▸ TASK GOAL:
From the line that contains "696x575 pixels." to the final line of the records below, print each line exactly and leave every picture out.

#### EXTRACTED MATERIAL

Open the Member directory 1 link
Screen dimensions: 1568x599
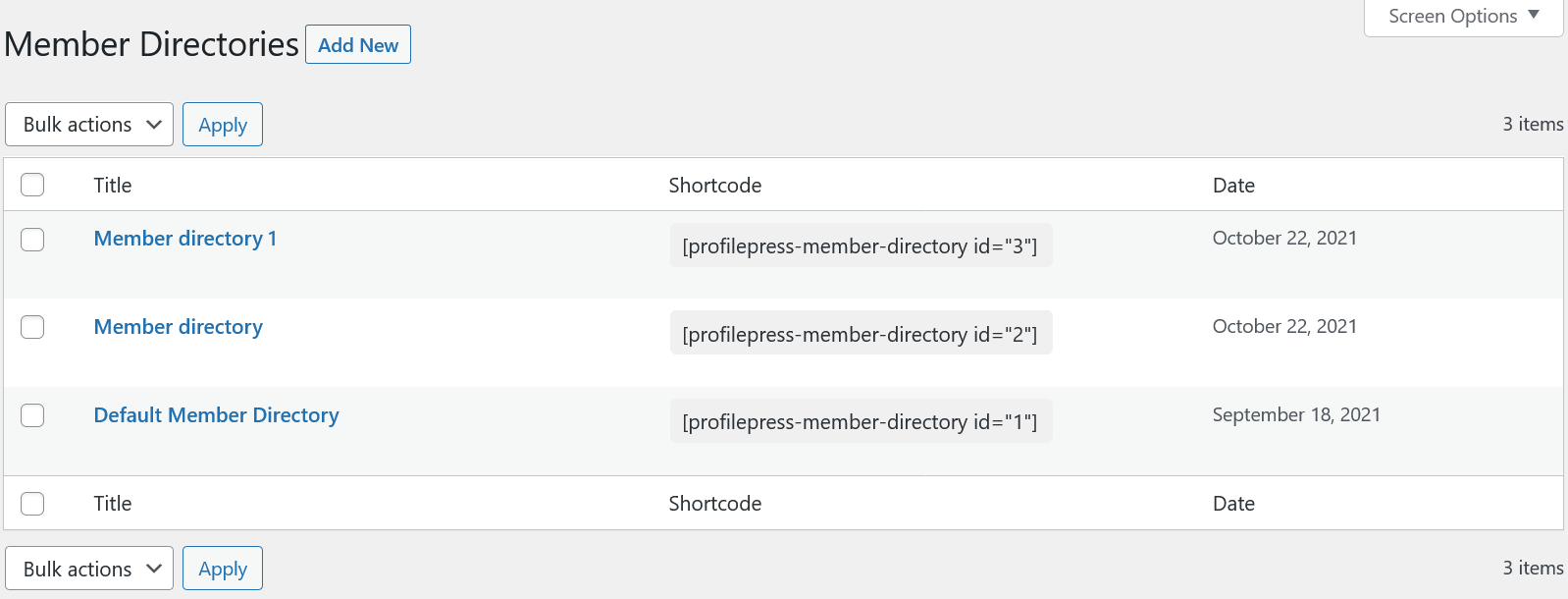[185, 239]
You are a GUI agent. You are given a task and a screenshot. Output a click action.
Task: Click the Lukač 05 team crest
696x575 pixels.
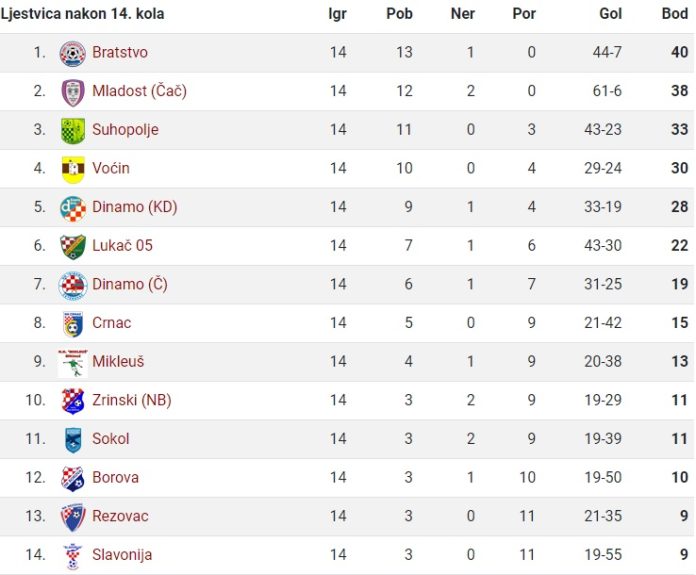point(72,246)
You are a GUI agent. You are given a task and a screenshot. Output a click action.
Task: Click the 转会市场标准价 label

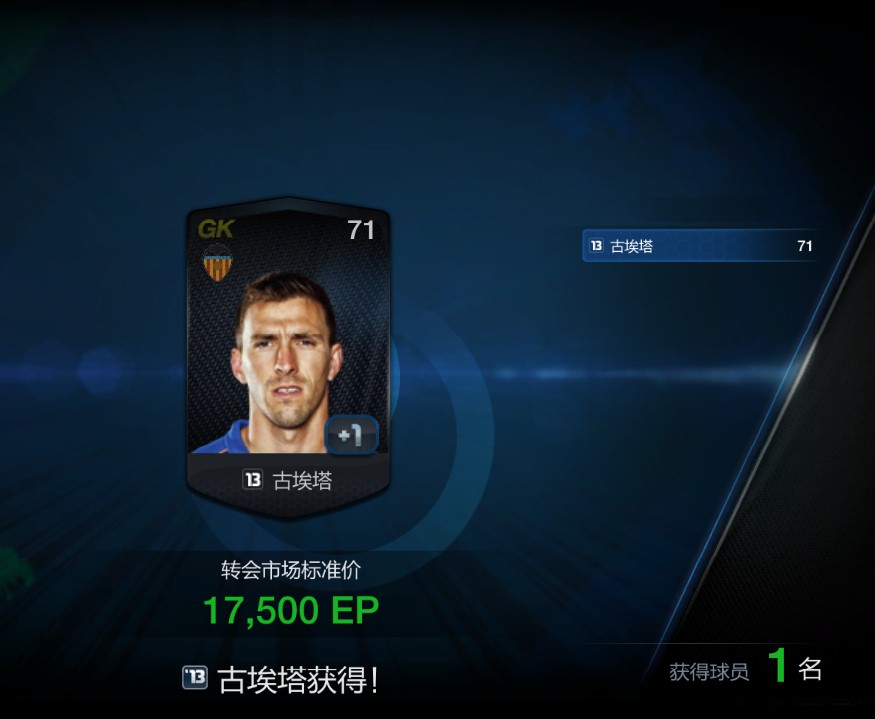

########

▸ ANSWER TO THE EXERCISE:
696x575 pixels.
point(72,246)
You are a GUI agent. You are given a task and a screenshot. Output a click action.
Task: Click the 转会市场标准价 label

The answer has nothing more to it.